Neutrino mass limits and decaying dark matter: background evolution versus perturbations

Abstract

We revisit cosmological neutrino mass bounds when a fraction of dark matter is allowed to decay to massless dark radiation. By compensating the late-time increase in the matter density induced by neutrinos becoming non-relativistic, decaying dark matter (DDM) can render datasets solely sensitive to the background density effectively insensitive to neutrino masses. Using data from baryonic acoustic oscillations (BAO) and Type Ia supernovae together with a distance prior from the cosmic microwave background (CMB), we find that neutrino masses as large as ${\cal O}(1\,\mathrm{eV})$ are allowed without degrading the fit. Moreover, the combination of BAO data with the CMB distance prior yields a preference for a non-zero DDM fraction, and alleviates the need for dynamical dark energy with phantom crossing. However, the degeneracy introduced by DDM is decisively broken once perturbation observables are included. Incorporating the full $\textit{Planck}$ CMB likelihood, and in particular CMB lensing, restores strong constraints on the neutrino mass in the DDM scenario, $\sum m_ν\lesssim 0.079\,\mathrm{eV}$. In contrast, neutrino mass constraints in a smooth dark energy model described by the Chevallier-Polarski-Linder parametrization become merely $\sim 25\%$ stronger compared to background-only analyses.
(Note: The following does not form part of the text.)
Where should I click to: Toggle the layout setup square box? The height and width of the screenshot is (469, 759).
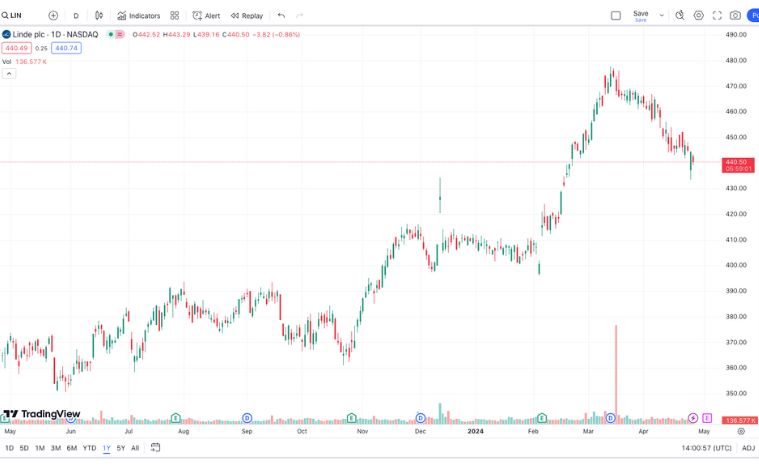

Our results highlight the essential role of structure-growth measurements in assessing extensions of the dark sector and to obtain robust cosmological neutrino mass bounds.

Figures (13)

• Figure 1: Fractional change to the Hubble rate in a cosmology with massive neutrinos and/or DDM with massless products, normalized to that of a massless neutrino universe (reproduced from Ref. Lynch:2025ine). See main text for discussion.
• Figure 2: Bayesian posteriors and profile likelihoods of the neutrino mass sum for the cosmological models under study in the "background-only" analysis. Curves are given for BAO data with knowledge of CMB data (left) and when information from SN1a (in our case Pantheon+) is incorporated as well (right). The bottom plots compare the corresponding $\Delta\chi^{2}$ contours with parabola fits to indicate the best fit position of the neutrino mass sum. Here, filled regions indicate the effect of the chosen fit range, i.e. $\sum m_{\nu}<0.1\,$eV vs. $\sum m_{\nu}<0.9\,$eV.
• Figure 3: Constraints on the sum of neutrino masses as a function of dark sector parameters in the background-only analysis. Left panels: Decaying Cold Dark Matter ($\Lambda$DDM) model showing the fraction of decaying dark matter ($f_{\rm DDM}$) and decay rate ($\log_{10}\Gamma$) vs. $\sum m_\nu$. Right panels: Dynamical dark energy model ($w_{0}w_{a}$CDM) showing $(w_0, w_a)$ vs. $\sum m_\nu$. Colored lines indicate the best fit profile likelihood paths with $\Delta\chi^2$ encoded with color. The color bar is truncated at $\Delta\chi^2 = 4$ for clarity.
• Figure 4: Parameter evolution as a function of the sum of neutrino masses (profiled likelihood) for the models $\Lambda$DDM (left) and $w_{0}w_{a}$CDM (right), respectively, in the background-only analysis. The $\Delta\chi^2$ along the paths is color-coded. Results for BAO+CMB prior are indicated with solid lines, while results including data from SN1a are shown with dashed lines. The degeneracy between $f_{\mathrm{DDM}}$ and $\sum m_{\nu}$ is clearly visible in the left plots. $\omega_c^{\rm tot}$ corresponds to the dark matter density including the decaying fraction. In contrast, larger neutrino masses are compensated by an interplay of multiple parameters in the $w_0w_a$CDM model shown in the right plot.
• Figure 5: Change of the Hubble parameter along the neutrino mass profiles for $\Lambda$DDM and $w_{0}w_{a}$CDM using the combined BAO+SNa1+CMB prior data. For $\sum m_\nu = (0.0, 0.1, 0.2, 0.3)$ eV, $\Delta \chi^{2}$ values of (0.2, 0.0, 0.0, 0.0) for $\Lambda$DDM and (0.0, 2.3, 6.6, 12.7) for $w_{0}w_{a}$CDM are obtained with respect to the models' individual best fit values. Best fit parameters of Planck 2018 TTTEEE+lensing are used as reference.